How Quantization Changes Interpretable Features: A Sparse Autoencoder Analysis of Language Models
Title: The Impact of Quantization on Interpretable Features: A Sparse Autoencoder Study of Language Models
Quantization has become a standard procedure for deploying large language models, with success typically measured by how closely the quantized version’s perplexity or downstream accuracy mirrors that of the full-precision original. However, it remains largely untested whether the internal computation methods persist or if the interpretable features identified in full-precision models withstand weight rounding, despite the growing reliance on these features for safety audits and steering interventions. This study investigates whether sparse autoencoder (SAE) features, extracted from dense full-precision models, maintain their fidelity after quantization.
By employing a frozen SAE as a constant measurement basis, we encoded activations for identical tokens across both full-precision and round-to-nearest (RTN) quantized models. We assessed the survival of individual features using Pearson correlation, testing bit-widths ranging from INT8 down to INT4 on the Pythia-70M and Gemma-2-2B architectures. Our findings reveal that feature survival is not binary but graded; degradation occurs systematically rather than through total failure. Specifically, 62.4% of active features remained intact at INT6 on Pythia-70M, while 51.3% survived at the same bit-width on Gemma-2-2B. Furthermore, the majority of features that did not survive were blurred rather than completely destroyed.
The survival of these features can be predicted solely from full-precision statistics, achieving cross-validated AUCs between 0.92 and 0.97, with peak activation serving as the most significant marginal predictor. Crucially, standard task metrics may fail to detect this internal damage. For instance, on Gemma-2-2B, moving to INT7 improved perplexity scores yet simultaneously degraded 18.7% of the features.

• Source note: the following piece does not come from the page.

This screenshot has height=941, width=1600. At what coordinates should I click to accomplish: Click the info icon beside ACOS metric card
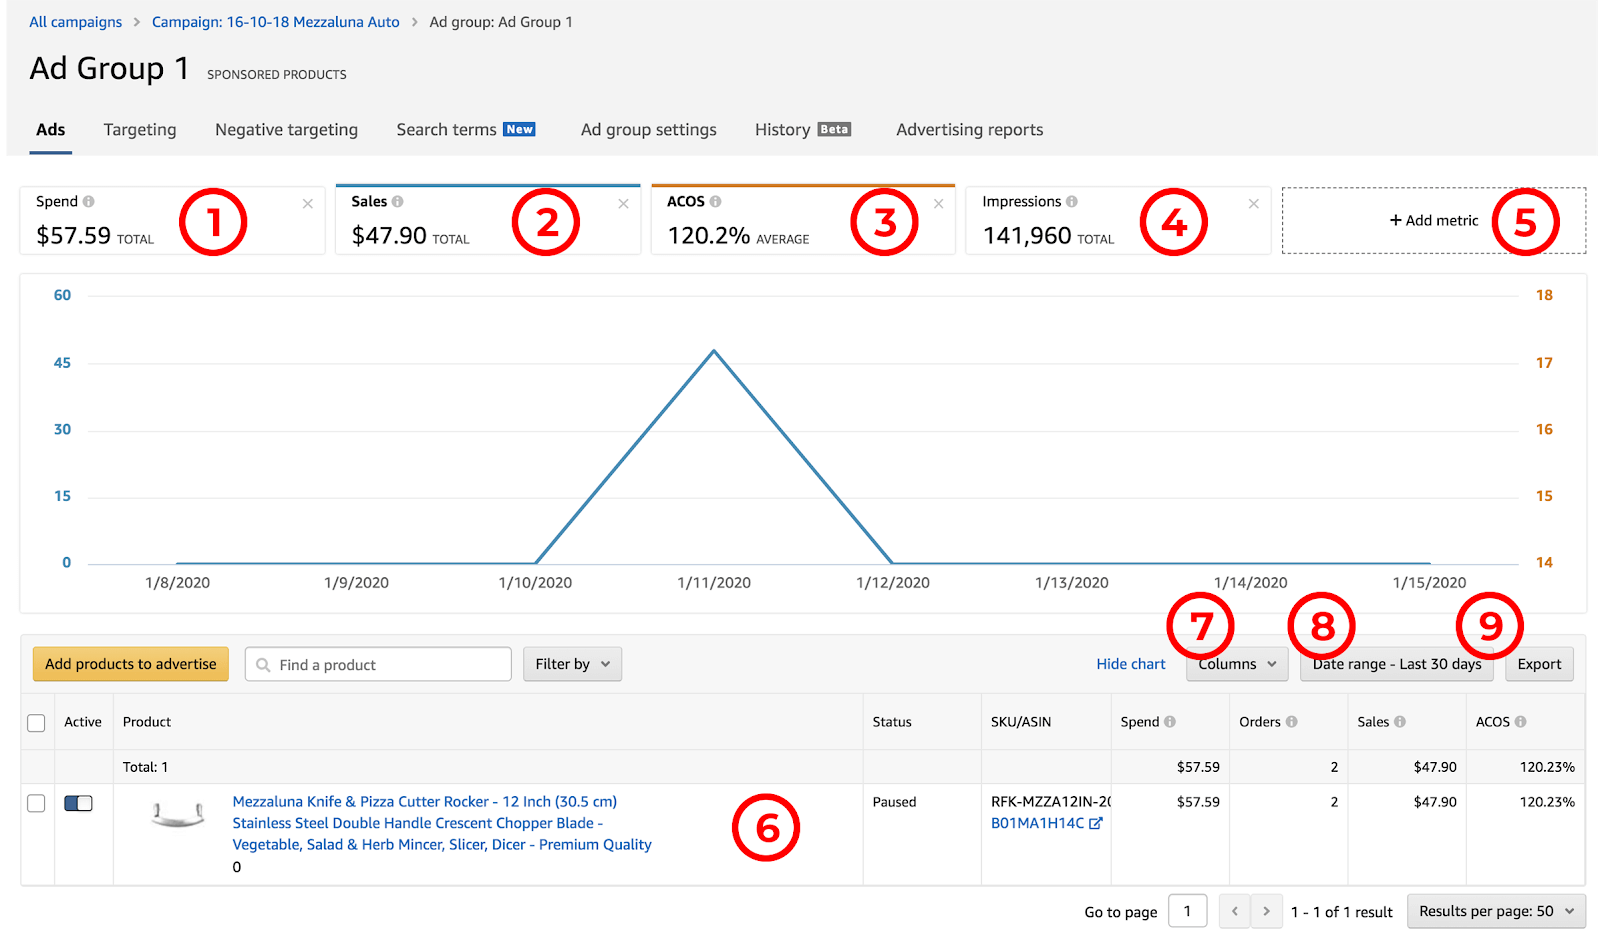[x=715, y=201]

Additionally, we observed a strong correlation between the effects of quantization and matched-perplexity magnitude pruning. These two compression techniques damaged highly overlapping feature sets, exhibiting a Jaccard overlap of 0.79 to 0.86 and a Spearman correlation of 0.98 in damage scores. This suggests a shared vulnerability induced by compression. Ultimately, these results indicate that achieving behavioral parity is insufficient to guarantee that interpretability findings transfer to quantized deployments, highlighting the need for feature-level audits of compression techniques.